Le bouddhisme donnera naissance par la suite à une riche tradition philosophique diversifiée en de nombreuses écoles et courants religieux envers le Bouddha et les bodhisattvas.
Comparaison avec la philosophie occidentale
En Occident, rares sont les philosophes à avoir entrepris de travailler sur la philosophie indienne34.
Outre son livre sur l’idée du sacré, Rudolf Otto a écrit une étude comparative sur Adi Shankara et Maître Eckhart. Plusieurs doctrines qui définissent les Upanishads, tels que ceux sur Dieu (brahmavada), l’âme (atmavada), la transmigration (karmavada), l’illusion (mayavada) et le salut (mokshavada) ont influencé les philosophes roumains35. Lucian Blaga a été influencé par Adi Shankara. Le philosophe roumain a écrit qu’il y a deux sortes de connaissances : supérieure (paravidya selon Shankara) et inférieure (aparavidya selon Shankara). La première est la connaissance de Dieu comme nirguna Brahman (Dieu sans attributs), tandis que la seconde est la connaissance de Dieu comme saguna Brahman (Dieu avec des attributs)36. En citant plusieurs auteurs européens, Lucian Blaga a souligné qu’Adi Shankara « est le meilleur métaphysicien de tous les temps »37. Lucian Blaga a été également influencé par la philosophie bouddhiste. Le bouddhisme n’est pas entendu comme pessimiste. Le concept de la souffrance provient ni du pessimisme, ni du nihilisme, mais du réalisme38. Mircea Eliade a été influencé par la philosophie indienne dans sa conception sur la religion comme expérience du sacré et sur l’homme comme « homo religiosus », ainsi que dans ses théories sur le sacré et l’hiérophanie. Il a publié plusieurs articles sur les Upanishads dans sa jeunesse39 et plus tard quatre livres en français sur le yoga.
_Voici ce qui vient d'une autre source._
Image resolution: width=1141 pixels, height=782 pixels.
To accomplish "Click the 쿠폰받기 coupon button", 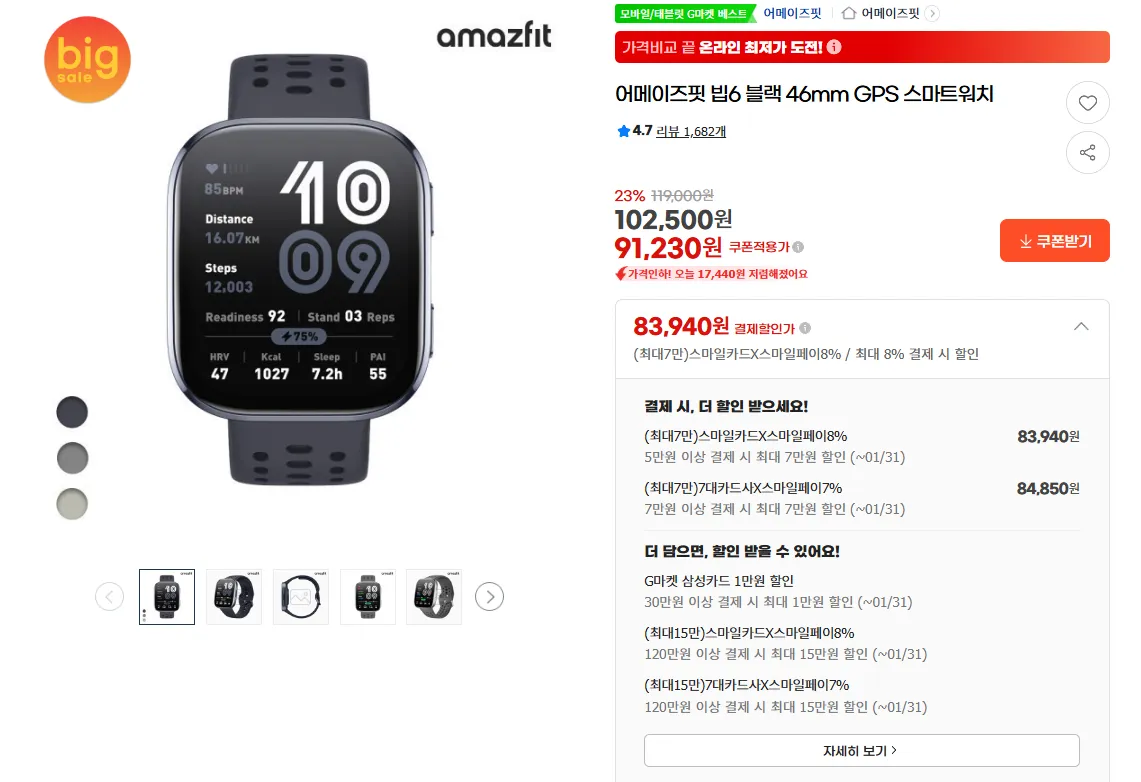I will click(1054, 240).
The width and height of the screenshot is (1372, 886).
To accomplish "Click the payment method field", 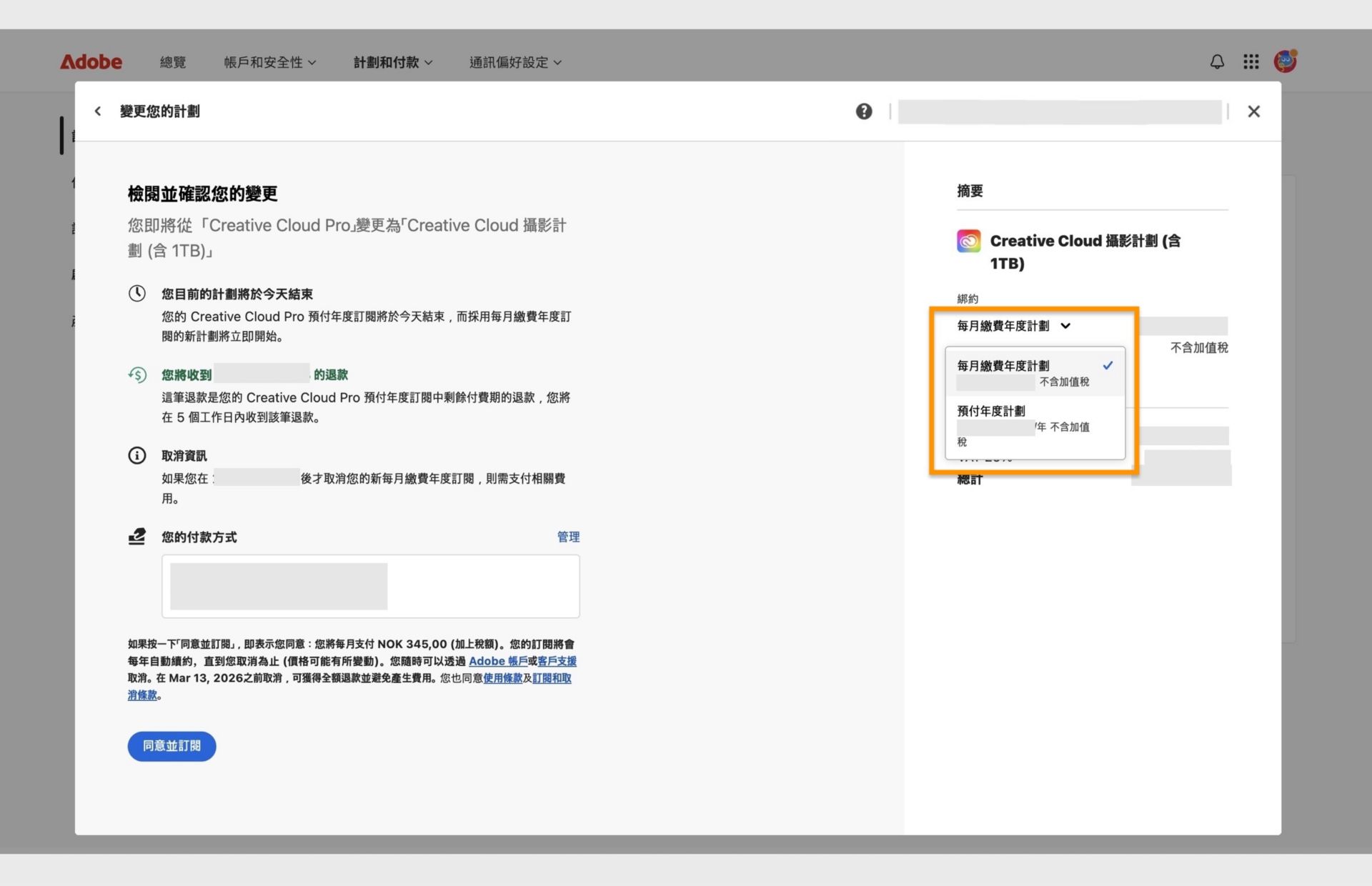I will (371, 586).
La France a eu une contribution remarquable en indologie, approfondie par les travaux des érudits comme : Michel Angot, Madeleine Biardeau, Jean Filliozat, François Gros, René Guénon, Jean Herbert, Olivier Lacombe, Michel Hulin, Paul Masson-Oursel, Louis Renou et Jean Varenne.
Philosophes indiens modernes
Parmi les personnalités les plus représentatives : sages, philosophes, enseignants, érudits ou maîtres spirituels, figurent : Râmakrishna, Vivekananda, Krishnamurti, Sri Aurobindo, Ramana Maharshi, Shivananda, Chinmayananda, Mâ Ananda Moyî.